Fill was brought in and raked into the field, followed by grass seed in April, and green shoots in May. Ron Madge hand-painted our club shield and installed it outside our office at PM Plaza that same month. (President Jack Liddy salvaged its charred remains in ’78 with the intent of re-installing it once we re-settled there.)
Bargains began descending upon the club beginning in September. Don Downs and Chuck Wieboldt motored to the Trenton area and returned with gates, top rail and metal fence posts at a fraction of cost. More bargains popped up in Metuchen and North Brunswick. Pat Maher joined Chuck and Don in November and three trips later the club had ample fencing to close in the field and entrance lane, two sets of bleacher supports, and a large supply of structural aluminum.
For the next four months Mr. Downs’ cellar converted into a machine shop. He emerged in April ’75 with two perfect sets of goals made from the aluminum. They were quickly installed thus replacing the wooden ones.
Joe Scarpelli was instrumental in arranging for our present refreshment stand. It has been a vocational school project and was donated and delivered to the field by the Board of Education. A foundation pad was poured and the little building was rolled onto the pad in April. Bob Koches wired the stand and Gene Fogler did the alterations. Steve Lioumis later extended the pad in front of the counter to reduce the dust.
The growing pains continued as the club approved the entry of five “second” boys’ teams into league competition for the ’75 fall season. The expansion continued until the ’78-’79 season when the club’s league entries totaled 23 teams (16 boys and 7 girls).

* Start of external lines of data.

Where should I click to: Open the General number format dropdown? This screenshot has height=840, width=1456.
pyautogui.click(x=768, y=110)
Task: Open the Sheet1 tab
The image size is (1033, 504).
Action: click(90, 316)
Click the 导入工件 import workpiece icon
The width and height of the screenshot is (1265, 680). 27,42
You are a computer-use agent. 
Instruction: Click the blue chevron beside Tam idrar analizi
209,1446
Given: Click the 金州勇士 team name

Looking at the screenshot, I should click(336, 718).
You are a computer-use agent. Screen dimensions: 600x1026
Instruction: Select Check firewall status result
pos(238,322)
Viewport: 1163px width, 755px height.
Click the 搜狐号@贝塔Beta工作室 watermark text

In eight years the membership grew from 65 to more than 200, the players from 32 to 375 on tournament teams, and intramurals to more than 500. The teams competed in many leagues, exhibitions and tournaments, winning their share of trophies and establishing the BTSA as a club to be reckoned with. They traveled to Florida, Canada, Ohio, Massachusetts, Virginia, Maryland, Pennsylvania, and Long Island to display their skills and faced opponents from as far away as Great Britain, Germany, and Mexico.